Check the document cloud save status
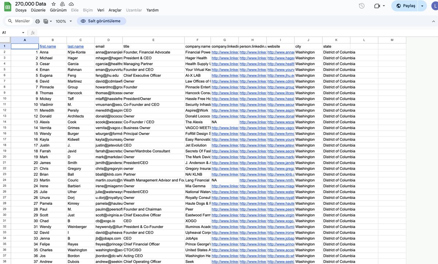 (x=71, y=4)
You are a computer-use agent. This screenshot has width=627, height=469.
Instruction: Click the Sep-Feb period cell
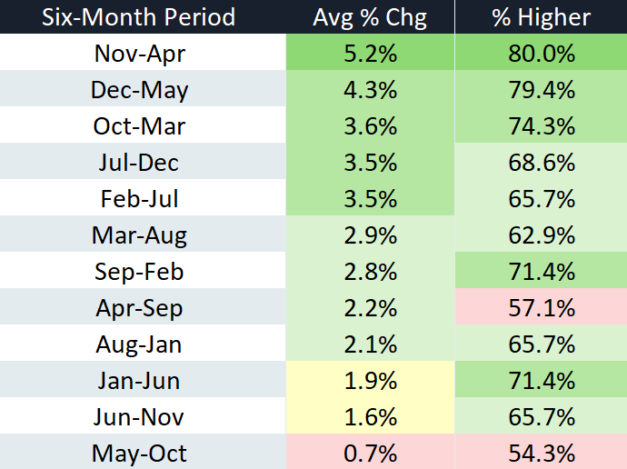pyautogui.click(x=143, y=270)
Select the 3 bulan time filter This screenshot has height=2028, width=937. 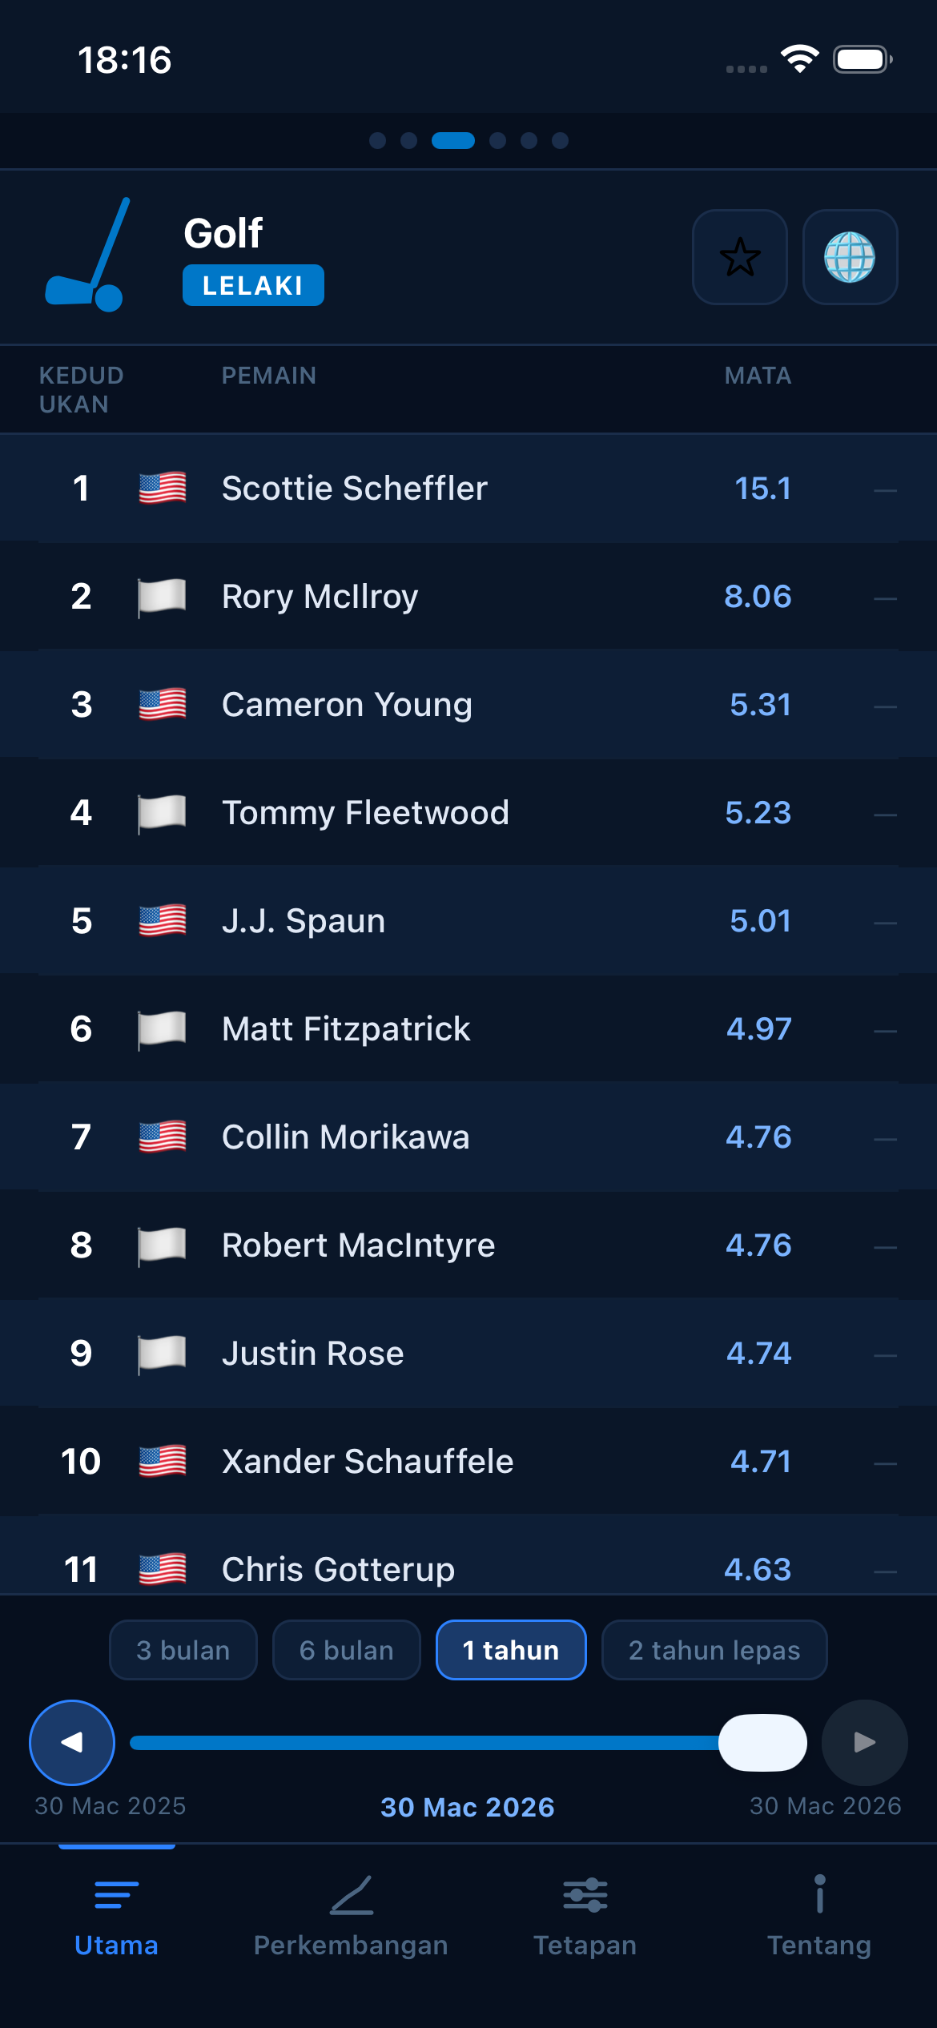(183, 1649)
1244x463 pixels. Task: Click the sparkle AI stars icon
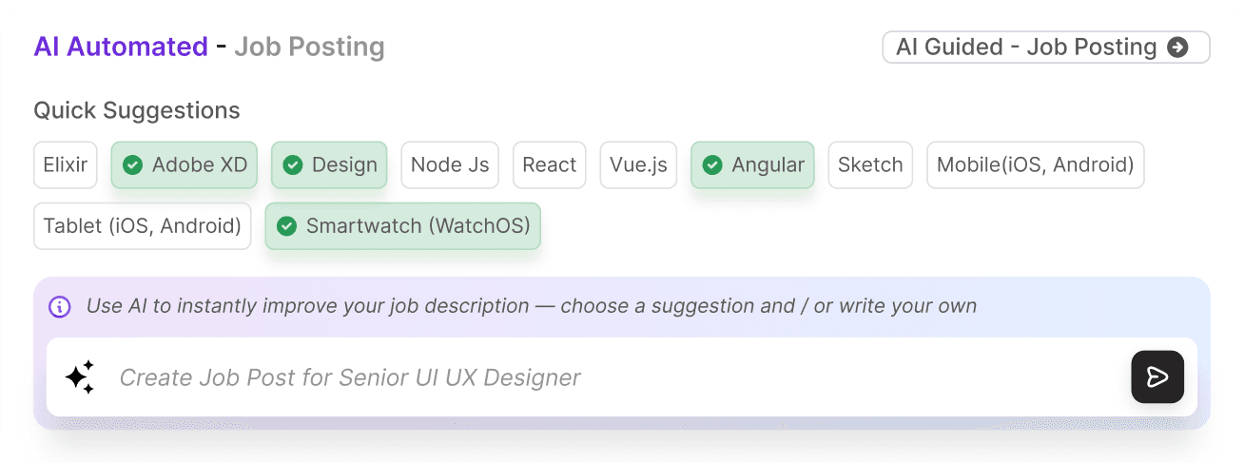point(80,377)
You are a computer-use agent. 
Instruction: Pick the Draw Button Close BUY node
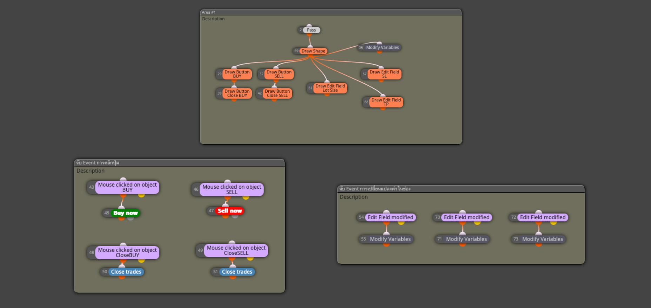click(237, 93)
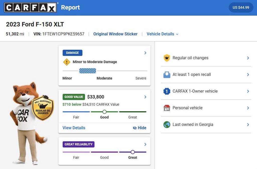Expand the Damage card chevron

[145, 53]
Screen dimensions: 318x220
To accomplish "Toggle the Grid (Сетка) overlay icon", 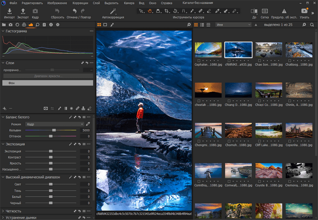I will tap(265, 11).
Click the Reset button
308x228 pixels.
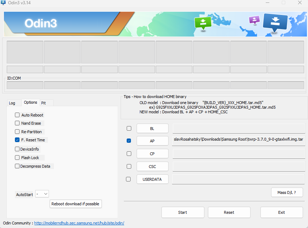point(229,212)
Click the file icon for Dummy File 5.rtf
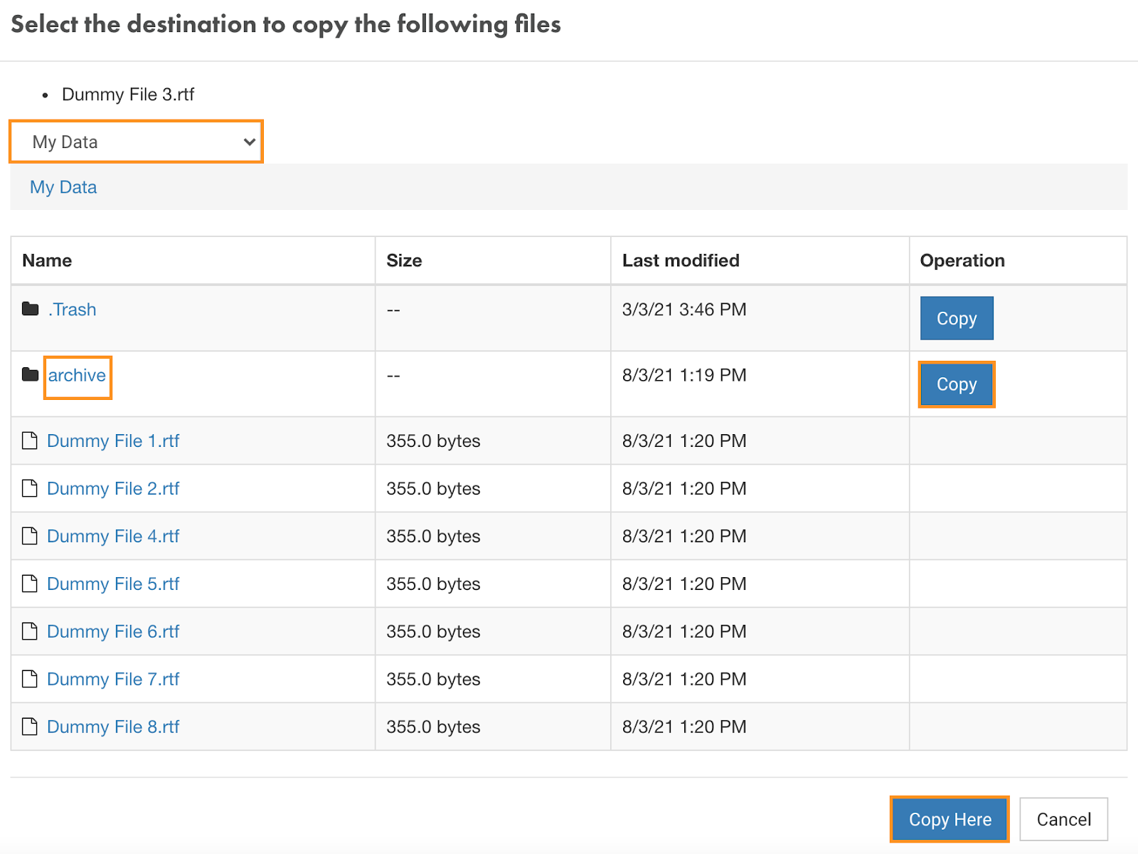 pos(30,584)
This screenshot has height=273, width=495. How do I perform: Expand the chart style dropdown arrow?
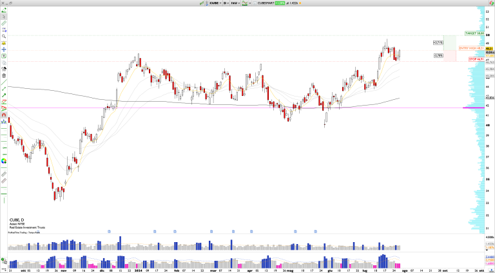pyautogui.click(x=249, y=3)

========

## PROBLEM TO SOLVE
Line count for the string "agent": say how many lines in the listing contain it, and add nothing.

## RESULT OF THE EXERCISE
2